Charlie Jane Anders
Tor ($26.99)
by Chris Barsanti
As far as unfair comparisons go, a blurb like “this generation’s Le Guin” on a dustjacket is pretty high up there. That doesn’t mean that a gloriously rich voice such as Charlie Jane Anders, author of 2017’s prizewinning All the Birds in the Sky, does not deserve some strong accolades. But while Anders has as grand an imagination and skill for world-building as Le Guin, the comparison establishes the wrong kind of expectations, in the same way that any director should be allowed to file a lawsuit against those who would call them “this generation’s Spielberg.”

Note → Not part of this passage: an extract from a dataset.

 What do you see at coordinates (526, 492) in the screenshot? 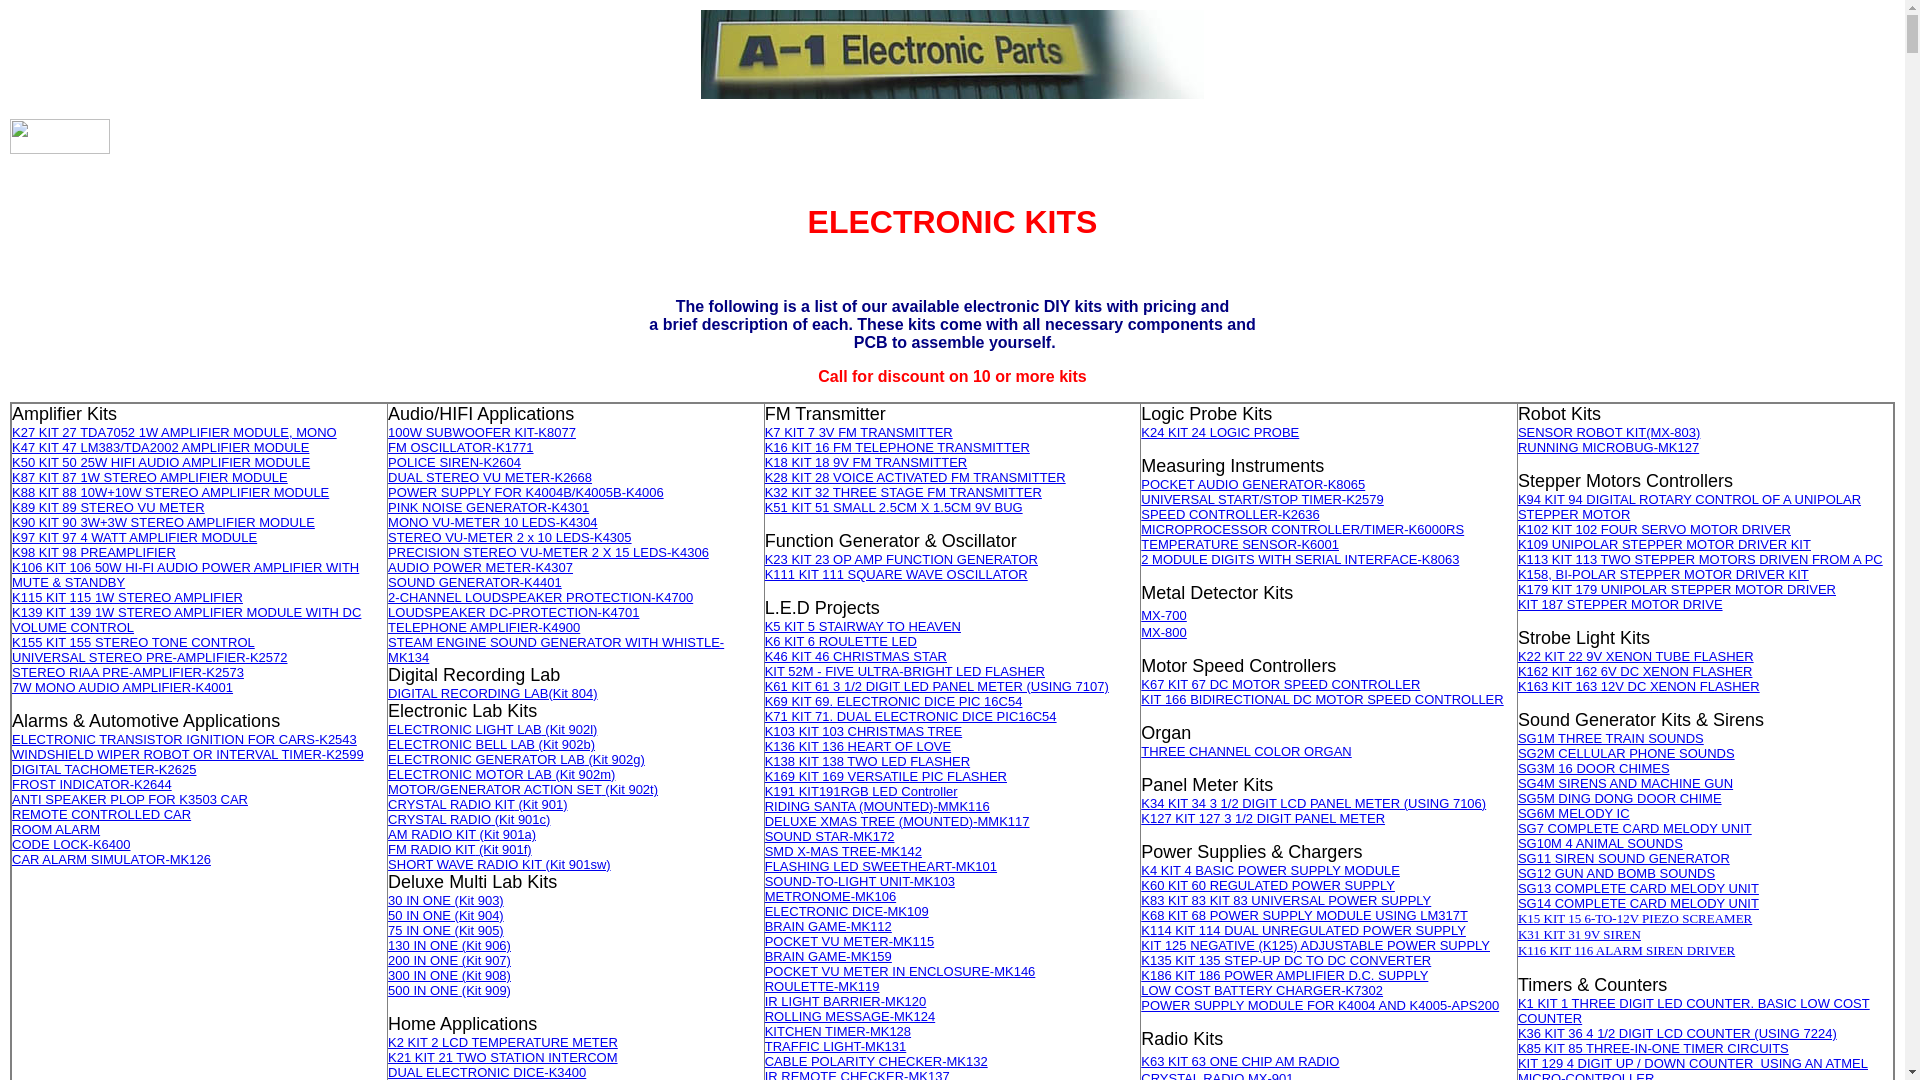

Anders’ latest, The City in the Middle of the Night, is precisely the kind of novel that benefits from being called speculative fiction rather than science fiction, which can still seem pejorative to some readers. So far, “speculative fiction” seems not to scare off genre-unfriendly readers, meaning Anders may attract the kind of broad readership she deserves with this bristling and vivid book.
The planet of January is a splendidly imagined world of terror and beauty. Humanity seems to have ended up there out of apocalyptic necessity many centuries hence in this millennium, following the launch of a desperate last-minute Earth-escaping ark. The ride over was a rough one:
By the time the great city-states of Earth were building the Mothership to escape a ruined planet, Zagreb was in steep decline from its worldwide supremacy back at the start of the Brilliant Age. . . . the Zagreb contingent made sure to bring everything from musical instruments to cooking spices to beautiful handcrafted furniture to great works of literature—everything you’d need to re-create true civilization.
But after the radiation leaks, the explosive decompression, the Hydroponic Garden Massacre, and all the tiny wars, the Zagreb stock ended up ruined. They arrived with nothing.
With all the residual tensions left over from that bloody birthing, what’s left of humanity on January is not doing well by the time the novel opens. The planet is no paradise but an alien place in the truest sense of the word, divided between blasting sunlight and freezing dark, with two radically different cities—one chaos and the other control—barely hanging on in the day-night border region.
The city of control is called Xiosphant. Protected from the sun by massive shutters and fed by fantastical Ferris Wheel-like rotating crop contraptions termed farmwheels, it’s characterized by baroquely layered linguistic conventions, mind-numbing conformity, and a rigidly authoritarian bent that regulates every second of its citizens’ lives. Like most dictatorial regimes, total control is sold as means of survival; in a world so inhospitable to humanity, nothing can be left to chance. So the population sets their lives by a dizzyingly complex set of time conventions (“4 Wander before Blue” is one that Anders throws out without bothering to explain) and fears change.
Anders’s reluctant hero is Sophie, a college girl from the (literal) dark side of town who is infatuated with her rich, beautiful roommate Bianca, who appears to share her revolutionary views. After taking the fall for Bianca’s petty thievery and being exiled from Xiosphant for her troubles, Sophie returns to town as something of a ghost, without a place in a densely ordered society and looking for a purpose.
That’s where Mouth, another vagabond who falls in love too quickly and leaps before she looks, comes into the story. Part of a smuggler band with the phenomenal name the Resourceful Couriers, Mouth has her own infatuation—with her smuggler partner Alyssa (they pair off for survival in the horrors of the deathlands between Xiosphant and its sister city Argelo) and some foolhardy plans that will end up with Bianca and Sophie on the run. Laced into the love-amidst-danger plot is Sophie’s run-in with some of January’s original inhabitants, frightening-seeming creatures who are derisively termed “crocodiles” by the humans, but who may hold the key to everyone’s survival on a planet that seems to be getting more uninhabitable by the day.
The plotting and dialogue of The City in the Middle of the Night are somewhat haphazard, though the chaos has its own momentum—such as when the action shifts to the nightclubs and souks of the gangster-run Argelo, a place that feels like Mogadishu and the Mos Eisley spaceport crossed with Prohibition-era Chicago, or pirate battles on the Sea of Murder, whose name requires no further explanation. Anders even dashes the action with some blackly comic absurdity, including the scene in which two combatants in a knife fight have to use one hand each to hold up a metal plate to shield them from a deadly acid rain. She has a deep, impassioned attachment to her characters, writing of their desires and fears with a fierce urgency (“I would burn everything to fine ash, both cities, the world, to keep you with me”).
As a onetime editor of the website io9, Anders knows her way around the science fiction genre and then some. It is possible that imbibing so much in the field left her with a surfeit of ideas, which seem to spill out of her novel’s pages. Elements of The Dispossessed and The Left Hand of Darkness seem to flutter through this work, which also shares a lot with China Mieville’s linguistic obsessions and even Sherri Teppers’s nose for the power structures on far-off planets. But Anders remains a fiery original, a perilously rare thing in today’s remake and remix culture. For that, she must be celebrated all on her own.